§ Exercise instructions
So long as no pictures are carried over, output the records below exactly.
Start of Task inputs
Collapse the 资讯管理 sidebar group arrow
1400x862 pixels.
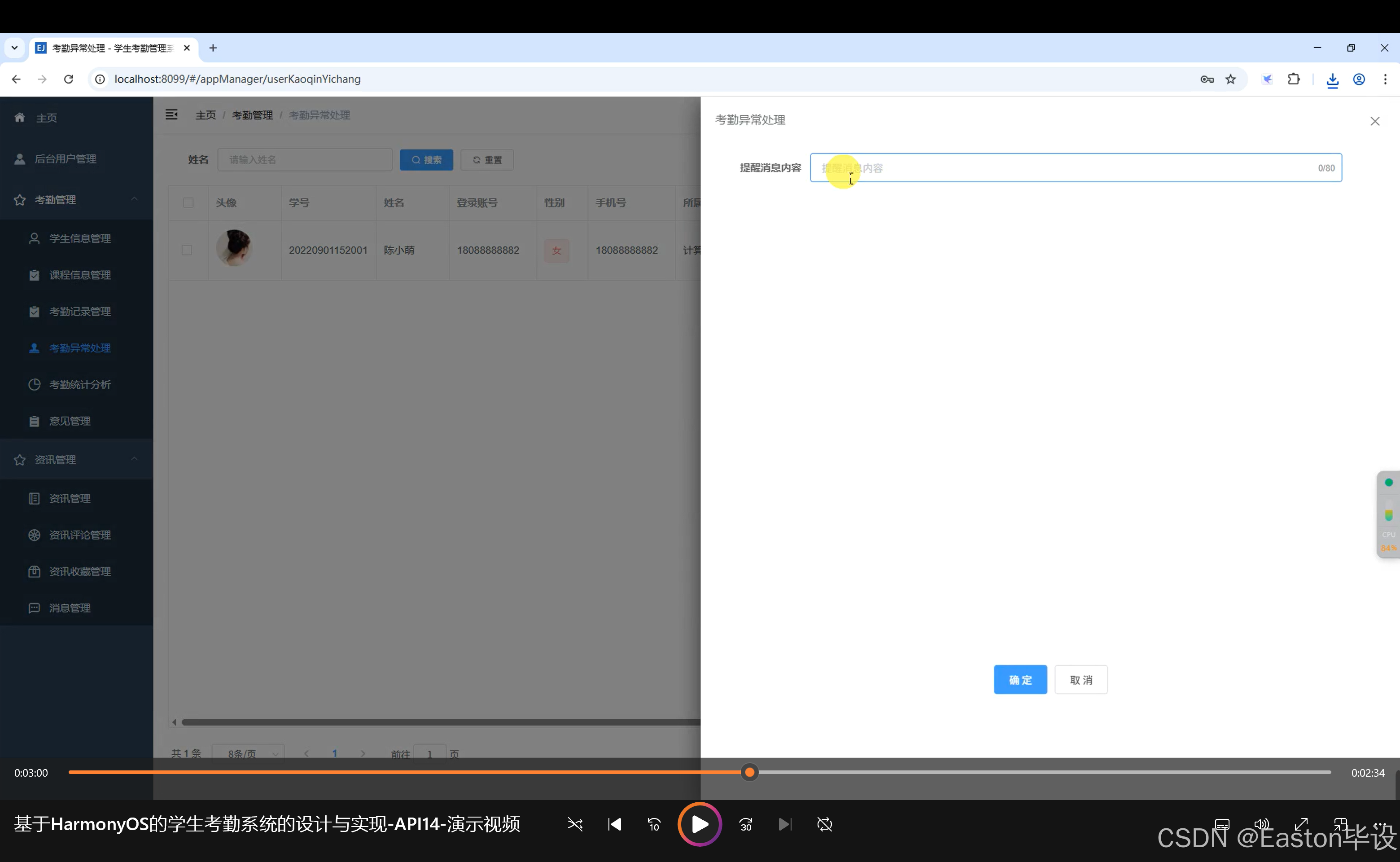pyautogui.click(x=135, y=459)
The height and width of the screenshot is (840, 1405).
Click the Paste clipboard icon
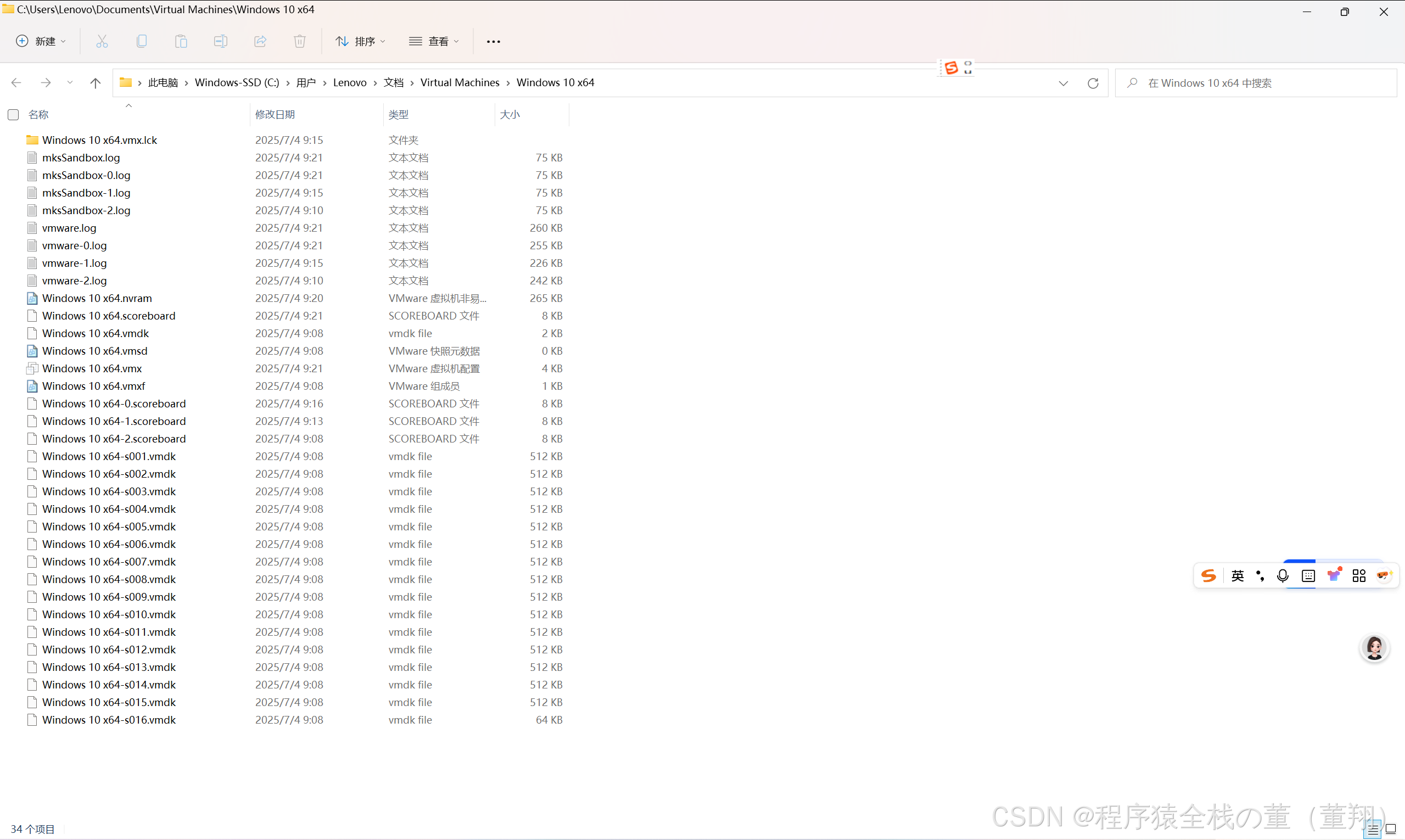coord(181,41)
End of Task inputs
§ Your response
Collapse the 资讯管理 sidebar group arrow
1400x862 pixels.
pyautogui.click(x=135, y=459)
The height and width of the screenshot is (840, 1405).
Click the Paste clipboard icon
coord(181,41)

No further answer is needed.